Worku, 22 ans, qui possédait un petit magasin de vêtements à Shire, est arrivé à Abi Adi le 1er mars. En novembre, il s’est déplacé d’une région à une autre dans l’ouest du Tigré mais, en tant que jeune homme, il ne se sentait pas en sécurité et a décidé d’approcher un parent éloigné vivant dans un village non loin d’Abi Adi. Il avait également entendu dire que de l’aide était disponible dans la ville.

« Je suis finalement venu à Abi Adi parce que la présence d’organisations humanitaires y est plus grande », dit-il. « Au cours des derniers mois, j’ai dû mendier auprès de la population locale. Tout au plus, je recevais une injera par jour. J’ai besoin de nourriture, de vêtements, d’eau, d’un abri… Partout où je suis allé, j’ai dormi par terre. Côté santé, je vais toujours bien, mais j’ai vu d’autres personnes tomber malades en chemin et mourir. »

Assise à proximité se trouve Leterbrahn, une jeune femme qui a quitté Humera il y a quatre mois et qui partage maintenant une pièce de 8 mètres carrés à l’école primaire Abi Adi avec près de 20 autres personnes, dont ses deux petites filles. Leterbrahn dit qu’elle a perdu presque tout ce qu’elle possédait.

 

Leterbrhan (pseudonyme) assise avec sa fille de cinq ans dans une petite pièce où environ 20 personnes dorment à l’école primaire d’Abi Adi, une ville du centre du Tigré. Les écoles sont devenues des camps informels pour les personnes déplacées fuyant le conflit dans cette région du nord de l’Éthiopie.Igor G. Barbero / MSF/MSF

 

« Je n’ai que les vêtements que je porte », dit-elle. « Je ne peux même pas cuisiner moi-même, car je n’ai pas d’ustensiles. Je n’ai même pas de couverture. À un moment donné, des habitants de la région m’ont donné quatre draps, mais je les ai donnés à des femmes enceintes. Nous nous sentons oubliés par la communauté internationale et le gouvernement éthiopien. Personne ne vient à nous.
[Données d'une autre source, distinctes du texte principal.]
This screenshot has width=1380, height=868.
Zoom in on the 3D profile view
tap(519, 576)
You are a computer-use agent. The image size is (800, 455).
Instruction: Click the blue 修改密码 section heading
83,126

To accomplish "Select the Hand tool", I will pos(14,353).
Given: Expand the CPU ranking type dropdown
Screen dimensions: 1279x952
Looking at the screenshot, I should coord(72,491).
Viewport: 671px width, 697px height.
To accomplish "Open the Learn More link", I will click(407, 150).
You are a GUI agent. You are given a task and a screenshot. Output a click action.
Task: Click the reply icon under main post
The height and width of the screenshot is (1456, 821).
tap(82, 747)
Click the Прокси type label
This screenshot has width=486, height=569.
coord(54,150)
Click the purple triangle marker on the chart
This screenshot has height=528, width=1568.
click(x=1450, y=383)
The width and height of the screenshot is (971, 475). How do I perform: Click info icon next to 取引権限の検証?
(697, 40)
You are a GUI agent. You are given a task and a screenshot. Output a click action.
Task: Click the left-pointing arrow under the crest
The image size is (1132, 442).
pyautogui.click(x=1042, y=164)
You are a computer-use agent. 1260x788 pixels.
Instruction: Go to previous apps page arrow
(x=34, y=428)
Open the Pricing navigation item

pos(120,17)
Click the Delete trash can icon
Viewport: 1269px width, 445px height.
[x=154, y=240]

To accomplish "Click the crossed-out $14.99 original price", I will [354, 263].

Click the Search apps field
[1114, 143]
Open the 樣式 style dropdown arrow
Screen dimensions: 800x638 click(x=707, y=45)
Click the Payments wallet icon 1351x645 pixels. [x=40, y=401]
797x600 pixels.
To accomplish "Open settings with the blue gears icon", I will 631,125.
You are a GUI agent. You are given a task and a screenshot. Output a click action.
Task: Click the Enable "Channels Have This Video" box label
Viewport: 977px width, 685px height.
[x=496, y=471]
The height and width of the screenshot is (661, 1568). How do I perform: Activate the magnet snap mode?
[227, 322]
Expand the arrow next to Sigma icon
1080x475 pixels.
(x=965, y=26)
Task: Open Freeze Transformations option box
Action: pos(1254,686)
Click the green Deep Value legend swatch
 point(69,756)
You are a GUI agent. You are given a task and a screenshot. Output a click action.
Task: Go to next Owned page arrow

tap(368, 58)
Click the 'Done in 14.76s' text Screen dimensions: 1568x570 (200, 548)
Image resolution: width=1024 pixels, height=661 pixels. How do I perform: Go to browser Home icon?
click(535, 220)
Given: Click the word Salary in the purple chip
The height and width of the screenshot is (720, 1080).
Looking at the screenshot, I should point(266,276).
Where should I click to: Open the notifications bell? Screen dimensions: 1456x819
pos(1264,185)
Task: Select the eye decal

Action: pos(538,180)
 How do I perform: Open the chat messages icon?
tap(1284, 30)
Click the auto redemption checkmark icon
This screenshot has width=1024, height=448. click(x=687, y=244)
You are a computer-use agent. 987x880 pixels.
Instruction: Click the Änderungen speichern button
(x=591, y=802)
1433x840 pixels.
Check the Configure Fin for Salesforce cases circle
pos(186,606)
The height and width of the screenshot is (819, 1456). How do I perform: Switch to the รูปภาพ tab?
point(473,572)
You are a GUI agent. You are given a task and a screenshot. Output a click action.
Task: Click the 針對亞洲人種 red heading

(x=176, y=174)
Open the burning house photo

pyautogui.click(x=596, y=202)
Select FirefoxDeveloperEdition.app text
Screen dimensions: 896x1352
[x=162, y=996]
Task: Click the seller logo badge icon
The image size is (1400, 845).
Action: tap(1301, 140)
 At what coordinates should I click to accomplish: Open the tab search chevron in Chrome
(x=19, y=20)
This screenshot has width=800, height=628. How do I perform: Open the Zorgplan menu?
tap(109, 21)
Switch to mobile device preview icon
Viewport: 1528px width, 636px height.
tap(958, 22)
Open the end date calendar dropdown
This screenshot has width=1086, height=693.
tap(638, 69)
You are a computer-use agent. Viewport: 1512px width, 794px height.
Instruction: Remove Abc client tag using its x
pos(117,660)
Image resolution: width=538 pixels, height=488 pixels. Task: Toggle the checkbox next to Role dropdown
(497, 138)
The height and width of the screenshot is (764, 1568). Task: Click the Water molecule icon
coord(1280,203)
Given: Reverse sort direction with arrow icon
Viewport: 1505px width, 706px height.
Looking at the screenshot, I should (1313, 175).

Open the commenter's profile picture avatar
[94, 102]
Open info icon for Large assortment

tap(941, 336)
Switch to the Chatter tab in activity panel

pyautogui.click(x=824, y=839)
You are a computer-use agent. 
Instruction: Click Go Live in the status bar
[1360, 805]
Même après si longtemps, nous n’avons rien. »

Les équipes MSF s’activent à réhabiliter un certain nombre d’établissements de santé dans la région du Tigré et leur fournissent des médicaments et du matériel médical, ainsi qu’un soutien pratique dans les salles d’urgence, les maternités et les services de consultations externes. Les équipes MSF gèrent également des cliniques mobiles dans les villes et villages ruraux où le système de santé ne fonctionne pas, et dans les sites informels où logent des personnes déplacées. Cependant, il existe encore des zones rurales dans le Tigré que ni MSF, ni aucune autre organisation, n’ont pu atteindre; MSF ne peut que supposer que les personnes vivant dans ces zones n’ont pas non plus accès aux soins de santé. En réponse à cette vague de nouveaux déplacés qui arrivent, MSF se concentre également sur les activités d’approvisionnement en eau et d’assainissement dans certaines des principales villes.